Hawaii Community Assets also
hopes to open a bank
for native Hawaiians


By Pat Omandam
pomandam@starbulletin.com

Hawaiian Community Assets Inc. may soon become a bank for native Hawaiians.

The Wailuku-based nonprofit organization will soon offer homeownership and mortgage services to native Hawaiians.

The organization is also working on a preliminary charter for Bank Aloha, a proposed native Hawaiian bank that will focus on commercial lending, as well as on the formation of a credit union to provide retail banking services primarily to Hawaiians.

Hawaiian Community Assets Executive Director Jim Wagele, a retired senior vice president at Bank of America, said last week the group has received operating capital of $150,000 to launch its home ownership program later this month and $500,000 for its mortgage lending program that will start in September.

"As of July 2nd, we've moved from a strictly development mode to actually delivering services," Wagele said.

The organization will serve as a community development financial institution, basically a nonprofit mortgage broker, to provide services to native Hawaiians.

The goal, Wagele said, is to offer a holistic approach to homeownership through outreach, training, counseling and mortgage lending.

Foremost is a focus to help those on the Hawaiian Homes waiting list. Wagele explained that eligible beneficiaries wait years to be awarded a homestead lot, but most eventually fail to qualify for a mortgage to buy the house on the lot. As a result, the lot is returned to the waiting list.

"The highest priority is to get Hawaiians onto the land, and that was the roots of the initiative," Wagele said.

The mortgage program, which will do business as Hawaii Community Lending, will also provide services to low- and moderate-income individuals who want to buy homes in other communities.

Wagele expects Hawaii Community Lending to make about 300 mortgage loans in the next two years. It will have two divisions: mortgage and education.

The company will be based on Oahu and headed by Carl Cunningham, former president of Honolulu Mortgage, Wagele said.

Board President Kehau Filimoe'atu said efforts to help Hawaiians secure housing began a decade ago. Part of the problem is that some Hawaiians are not savvy to the financial process of owning a home, she said.

The organization expects to provide counseling on homeownership to 400 to 500 people in the next two years.

"So our highest priority has always been to get our people back on the aina, and to help them access their benefits as beneficiaries of the trust," she said.

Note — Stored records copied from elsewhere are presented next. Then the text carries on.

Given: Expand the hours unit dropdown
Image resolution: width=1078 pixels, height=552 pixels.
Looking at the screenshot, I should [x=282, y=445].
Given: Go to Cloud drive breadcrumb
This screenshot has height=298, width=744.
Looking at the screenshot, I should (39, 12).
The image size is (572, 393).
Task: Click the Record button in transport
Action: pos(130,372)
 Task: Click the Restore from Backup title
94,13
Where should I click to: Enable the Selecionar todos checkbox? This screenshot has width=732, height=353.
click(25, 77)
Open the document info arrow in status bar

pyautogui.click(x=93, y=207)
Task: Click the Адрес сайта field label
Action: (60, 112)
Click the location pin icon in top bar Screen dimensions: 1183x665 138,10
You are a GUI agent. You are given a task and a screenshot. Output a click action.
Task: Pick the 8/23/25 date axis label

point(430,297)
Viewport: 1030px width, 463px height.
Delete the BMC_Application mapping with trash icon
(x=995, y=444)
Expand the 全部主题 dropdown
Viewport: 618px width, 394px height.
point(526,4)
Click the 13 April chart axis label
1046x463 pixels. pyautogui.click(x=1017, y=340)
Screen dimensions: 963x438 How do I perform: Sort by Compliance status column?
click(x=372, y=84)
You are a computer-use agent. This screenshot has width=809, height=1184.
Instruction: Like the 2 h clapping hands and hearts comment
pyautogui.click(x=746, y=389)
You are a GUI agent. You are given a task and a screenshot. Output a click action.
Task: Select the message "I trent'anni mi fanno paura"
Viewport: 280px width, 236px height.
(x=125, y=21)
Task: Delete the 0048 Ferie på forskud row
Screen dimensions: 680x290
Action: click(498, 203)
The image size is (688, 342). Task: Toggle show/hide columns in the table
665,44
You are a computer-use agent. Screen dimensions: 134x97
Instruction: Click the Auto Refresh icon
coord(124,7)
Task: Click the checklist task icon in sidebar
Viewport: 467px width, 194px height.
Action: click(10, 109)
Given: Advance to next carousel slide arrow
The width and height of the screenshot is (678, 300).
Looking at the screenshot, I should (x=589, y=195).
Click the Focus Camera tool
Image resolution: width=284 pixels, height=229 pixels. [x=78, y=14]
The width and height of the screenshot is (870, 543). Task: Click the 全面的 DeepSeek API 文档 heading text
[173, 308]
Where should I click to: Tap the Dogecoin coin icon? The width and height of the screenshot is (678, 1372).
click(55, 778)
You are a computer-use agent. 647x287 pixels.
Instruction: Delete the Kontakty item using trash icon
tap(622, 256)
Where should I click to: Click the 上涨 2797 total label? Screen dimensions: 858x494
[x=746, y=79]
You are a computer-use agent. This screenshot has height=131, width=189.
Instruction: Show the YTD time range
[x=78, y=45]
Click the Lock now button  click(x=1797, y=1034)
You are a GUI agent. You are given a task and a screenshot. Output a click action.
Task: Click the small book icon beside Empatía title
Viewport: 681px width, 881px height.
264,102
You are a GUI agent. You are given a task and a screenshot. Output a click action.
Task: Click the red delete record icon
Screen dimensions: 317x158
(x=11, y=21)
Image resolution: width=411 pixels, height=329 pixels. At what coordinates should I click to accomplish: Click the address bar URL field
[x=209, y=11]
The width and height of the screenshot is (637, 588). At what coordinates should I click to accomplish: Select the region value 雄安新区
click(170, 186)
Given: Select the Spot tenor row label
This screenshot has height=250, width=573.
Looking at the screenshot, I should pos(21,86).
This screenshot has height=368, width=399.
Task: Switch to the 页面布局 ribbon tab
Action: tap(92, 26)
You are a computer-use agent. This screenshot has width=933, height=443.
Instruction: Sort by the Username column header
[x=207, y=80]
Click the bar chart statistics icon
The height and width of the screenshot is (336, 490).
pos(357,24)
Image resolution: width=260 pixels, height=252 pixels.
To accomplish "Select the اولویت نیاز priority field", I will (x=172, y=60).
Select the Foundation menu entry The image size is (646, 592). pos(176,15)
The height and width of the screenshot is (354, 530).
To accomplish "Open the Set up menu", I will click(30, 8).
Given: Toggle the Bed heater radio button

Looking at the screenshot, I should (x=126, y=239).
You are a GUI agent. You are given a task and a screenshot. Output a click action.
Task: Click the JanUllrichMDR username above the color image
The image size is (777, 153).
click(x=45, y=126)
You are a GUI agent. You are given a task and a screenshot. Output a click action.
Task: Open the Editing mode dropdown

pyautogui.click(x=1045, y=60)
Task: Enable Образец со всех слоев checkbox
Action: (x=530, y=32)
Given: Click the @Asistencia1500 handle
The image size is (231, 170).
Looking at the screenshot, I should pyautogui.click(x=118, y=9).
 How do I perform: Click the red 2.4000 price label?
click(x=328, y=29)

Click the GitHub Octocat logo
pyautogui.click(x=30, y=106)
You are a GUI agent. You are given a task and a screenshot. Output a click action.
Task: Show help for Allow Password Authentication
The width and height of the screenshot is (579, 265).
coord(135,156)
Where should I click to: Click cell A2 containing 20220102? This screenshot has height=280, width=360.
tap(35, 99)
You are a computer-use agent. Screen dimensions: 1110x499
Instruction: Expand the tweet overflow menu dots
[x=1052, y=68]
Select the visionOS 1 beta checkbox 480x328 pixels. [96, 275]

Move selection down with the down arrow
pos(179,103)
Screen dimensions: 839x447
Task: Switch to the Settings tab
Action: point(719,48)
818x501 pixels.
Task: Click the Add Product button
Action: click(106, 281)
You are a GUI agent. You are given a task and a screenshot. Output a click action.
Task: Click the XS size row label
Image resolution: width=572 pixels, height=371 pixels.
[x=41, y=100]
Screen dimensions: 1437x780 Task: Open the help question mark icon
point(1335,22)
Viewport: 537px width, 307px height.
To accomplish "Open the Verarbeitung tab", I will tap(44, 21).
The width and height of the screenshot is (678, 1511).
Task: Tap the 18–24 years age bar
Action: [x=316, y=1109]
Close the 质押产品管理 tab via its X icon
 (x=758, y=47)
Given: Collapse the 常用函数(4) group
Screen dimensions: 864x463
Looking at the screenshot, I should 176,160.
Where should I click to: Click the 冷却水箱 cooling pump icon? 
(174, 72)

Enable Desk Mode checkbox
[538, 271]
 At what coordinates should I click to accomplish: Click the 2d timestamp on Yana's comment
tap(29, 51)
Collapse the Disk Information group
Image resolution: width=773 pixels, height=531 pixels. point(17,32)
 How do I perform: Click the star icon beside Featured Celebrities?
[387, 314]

The organization's board also includes Charles Villeon, James Rust, former state Rep. Sol Kaho'ohalahala, Colin Kailiponi, Claudette Pico and Nancy Beck.

As for Bank Aloha, Wagele said he hopes by year's end to submit the final application for a preliminary charter to the Office of the Comptroller of the Currency, the federal agency that regulates national banks.

If all goes well, the group hopes to open Bank Aloha in a year. Plans are for the bank to focus on commercial lending activities, such as affordable housing construction, small-business financing, community revitalization/improvement and other projects that create jobs.

The organizing board of Bank Aloha includes Wagele as proposed chief financial officer, Filimoe'atu, Kaho'ohalahala, attorney Robert Klein, Norman Austin and Paul Homan.

Native financial institutions have worked on the mainland. Two of the oldest and most successful are First American Credit Union in Window Rock, Ariz., and Blackfeet National Bank in Browning, Mont., said Ian Chan Hodges, a local community development finance expert who has led other grassroots efforts to create a native Hawaiian bank.

The North American Native Bankers Association was formed in 1998 to support and increase the number of Indian-owned banks in the U.S. and Canada, Chan Hodges said.

"NANBA believes that Indian ownership of their own banks is the cornerstone for economic self-determination for native communities," he said.

Meanwhile, the formation of a new credit union to provide traditional retail banking services is another way the group can help Hawaiians and low-income residents, Wagele said.

"We're pulling together all the different pieces of a holistic approach of not only taking steps to improve the lives of individual people, but also taking steps to create change in the community through financing of commercial activities," he said.